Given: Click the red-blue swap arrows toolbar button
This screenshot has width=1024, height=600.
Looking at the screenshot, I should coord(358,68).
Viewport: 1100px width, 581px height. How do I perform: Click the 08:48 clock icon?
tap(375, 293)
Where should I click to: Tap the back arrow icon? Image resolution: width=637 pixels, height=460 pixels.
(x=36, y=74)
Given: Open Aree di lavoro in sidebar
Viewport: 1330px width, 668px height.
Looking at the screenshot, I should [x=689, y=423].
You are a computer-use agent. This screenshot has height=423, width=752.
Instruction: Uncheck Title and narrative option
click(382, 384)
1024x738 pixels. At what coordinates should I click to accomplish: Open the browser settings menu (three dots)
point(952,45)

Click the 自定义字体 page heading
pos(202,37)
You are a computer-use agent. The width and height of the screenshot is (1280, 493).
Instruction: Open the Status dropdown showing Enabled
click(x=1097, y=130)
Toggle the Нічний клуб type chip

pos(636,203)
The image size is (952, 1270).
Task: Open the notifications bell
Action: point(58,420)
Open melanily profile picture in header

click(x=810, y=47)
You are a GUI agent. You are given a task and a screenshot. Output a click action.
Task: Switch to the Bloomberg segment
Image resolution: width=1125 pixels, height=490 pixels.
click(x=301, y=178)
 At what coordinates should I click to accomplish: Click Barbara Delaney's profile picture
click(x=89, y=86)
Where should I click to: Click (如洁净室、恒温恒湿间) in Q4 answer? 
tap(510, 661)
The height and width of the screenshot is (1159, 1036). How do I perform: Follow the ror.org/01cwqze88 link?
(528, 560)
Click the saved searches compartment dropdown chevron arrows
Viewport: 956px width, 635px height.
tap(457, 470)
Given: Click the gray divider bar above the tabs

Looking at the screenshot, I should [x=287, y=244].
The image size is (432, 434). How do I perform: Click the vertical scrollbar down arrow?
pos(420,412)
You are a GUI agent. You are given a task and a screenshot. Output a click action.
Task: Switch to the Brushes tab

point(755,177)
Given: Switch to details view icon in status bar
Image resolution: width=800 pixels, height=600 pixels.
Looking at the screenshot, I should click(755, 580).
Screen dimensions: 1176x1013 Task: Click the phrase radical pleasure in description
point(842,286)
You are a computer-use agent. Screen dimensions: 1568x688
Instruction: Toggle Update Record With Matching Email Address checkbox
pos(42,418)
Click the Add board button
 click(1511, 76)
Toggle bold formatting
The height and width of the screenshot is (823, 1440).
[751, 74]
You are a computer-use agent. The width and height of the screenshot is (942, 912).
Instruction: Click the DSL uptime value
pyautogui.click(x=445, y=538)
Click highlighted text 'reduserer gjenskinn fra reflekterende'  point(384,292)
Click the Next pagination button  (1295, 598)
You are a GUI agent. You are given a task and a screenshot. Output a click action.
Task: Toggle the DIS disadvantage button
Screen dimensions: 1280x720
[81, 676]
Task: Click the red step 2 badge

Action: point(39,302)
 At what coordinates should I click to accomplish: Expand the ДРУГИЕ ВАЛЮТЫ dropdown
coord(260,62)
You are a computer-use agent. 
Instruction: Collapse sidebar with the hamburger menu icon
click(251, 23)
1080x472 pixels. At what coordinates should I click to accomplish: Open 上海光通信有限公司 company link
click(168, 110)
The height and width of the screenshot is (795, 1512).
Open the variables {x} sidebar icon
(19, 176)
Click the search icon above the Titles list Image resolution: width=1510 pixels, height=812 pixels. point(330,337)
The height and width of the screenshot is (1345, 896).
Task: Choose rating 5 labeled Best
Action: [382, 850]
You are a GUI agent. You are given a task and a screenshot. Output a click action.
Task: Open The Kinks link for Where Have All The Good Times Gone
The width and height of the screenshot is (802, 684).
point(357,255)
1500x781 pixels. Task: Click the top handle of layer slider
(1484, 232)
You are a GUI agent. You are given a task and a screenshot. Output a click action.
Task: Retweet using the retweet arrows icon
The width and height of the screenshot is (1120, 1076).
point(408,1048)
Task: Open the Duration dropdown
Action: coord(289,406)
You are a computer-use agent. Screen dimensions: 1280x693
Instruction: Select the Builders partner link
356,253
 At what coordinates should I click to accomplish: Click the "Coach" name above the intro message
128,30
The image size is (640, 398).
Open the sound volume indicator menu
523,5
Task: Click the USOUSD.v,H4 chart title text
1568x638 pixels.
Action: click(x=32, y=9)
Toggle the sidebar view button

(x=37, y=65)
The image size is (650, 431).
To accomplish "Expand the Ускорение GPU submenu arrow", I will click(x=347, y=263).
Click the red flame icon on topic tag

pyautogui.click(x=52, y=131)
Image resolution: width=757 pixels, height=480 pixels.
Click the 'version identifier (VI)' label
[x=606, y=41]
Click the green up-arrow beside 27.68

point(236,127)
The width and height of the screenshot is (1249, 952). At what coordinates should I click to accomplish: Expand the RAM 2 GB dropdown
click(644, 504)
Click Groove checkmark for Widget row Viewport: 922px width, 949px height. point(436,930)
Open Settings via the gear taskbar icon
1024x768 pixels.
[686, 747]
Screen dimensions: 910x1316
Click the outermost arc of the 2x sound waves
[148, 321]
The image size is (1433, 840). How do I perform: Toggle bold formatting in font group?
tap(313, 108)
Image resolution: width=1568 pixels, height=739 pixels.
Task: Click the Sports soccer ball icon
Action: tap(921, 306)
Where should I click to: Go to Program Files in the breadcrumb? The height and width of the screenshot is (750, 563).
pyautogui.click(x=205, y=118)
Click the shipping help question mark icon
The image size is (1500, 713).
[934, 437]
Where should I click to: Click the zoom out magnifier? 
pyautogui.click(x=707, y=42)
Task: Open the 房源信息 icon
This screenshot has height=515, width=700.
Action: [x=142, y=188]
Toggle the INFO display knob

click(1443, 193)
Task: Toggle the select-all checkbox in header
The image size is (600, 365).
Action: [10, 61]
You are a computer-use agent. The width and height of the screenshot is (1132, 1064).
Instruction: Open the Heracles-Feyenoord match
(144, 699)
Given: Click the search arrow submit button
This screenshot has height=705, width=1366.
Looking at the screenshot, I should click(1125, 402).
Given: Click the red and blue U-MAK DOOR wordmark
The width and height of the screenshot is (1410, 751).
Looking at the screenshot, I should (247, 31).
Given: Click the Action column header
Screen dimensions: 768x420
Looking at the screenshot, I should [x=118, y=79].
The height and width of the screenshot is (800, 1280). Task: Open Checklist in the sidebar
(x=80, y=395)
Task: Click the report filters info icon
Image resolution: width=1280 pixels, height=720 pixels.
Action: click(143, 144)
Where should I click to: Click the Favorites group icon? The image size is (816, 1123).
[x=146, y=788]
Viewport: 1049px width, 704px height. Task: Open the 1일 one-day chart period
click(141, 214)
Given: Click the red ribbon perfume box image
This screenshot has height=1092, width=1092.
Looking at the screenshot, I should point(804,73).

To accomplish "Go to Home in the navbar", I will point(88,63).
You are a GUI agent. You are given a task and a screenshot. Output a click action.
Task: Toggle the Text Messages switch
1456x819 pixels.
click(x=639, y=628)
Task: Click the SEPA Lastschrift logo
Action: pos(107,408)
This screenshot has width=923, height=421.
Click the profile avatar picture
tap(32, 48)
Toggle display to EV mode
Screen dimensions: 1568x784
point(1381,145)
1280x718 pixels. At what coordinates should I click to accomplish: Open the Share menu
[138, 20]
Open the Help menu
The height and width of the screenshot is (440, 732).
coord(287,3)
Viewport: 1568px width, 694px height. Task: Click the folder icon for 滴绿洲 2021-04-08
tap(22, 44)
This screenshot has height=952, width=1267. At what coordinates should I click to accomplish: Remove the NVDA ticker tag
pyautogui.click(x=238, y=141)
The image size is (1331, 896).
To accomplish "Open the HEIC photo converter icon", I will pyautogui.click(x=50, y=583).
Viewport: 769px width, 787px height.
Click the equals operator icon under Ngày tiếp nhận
··········
**What is required:** Among the lines in the material above, some may hold "computer". State how many do, and add nothing.

**Reply to the task:** 7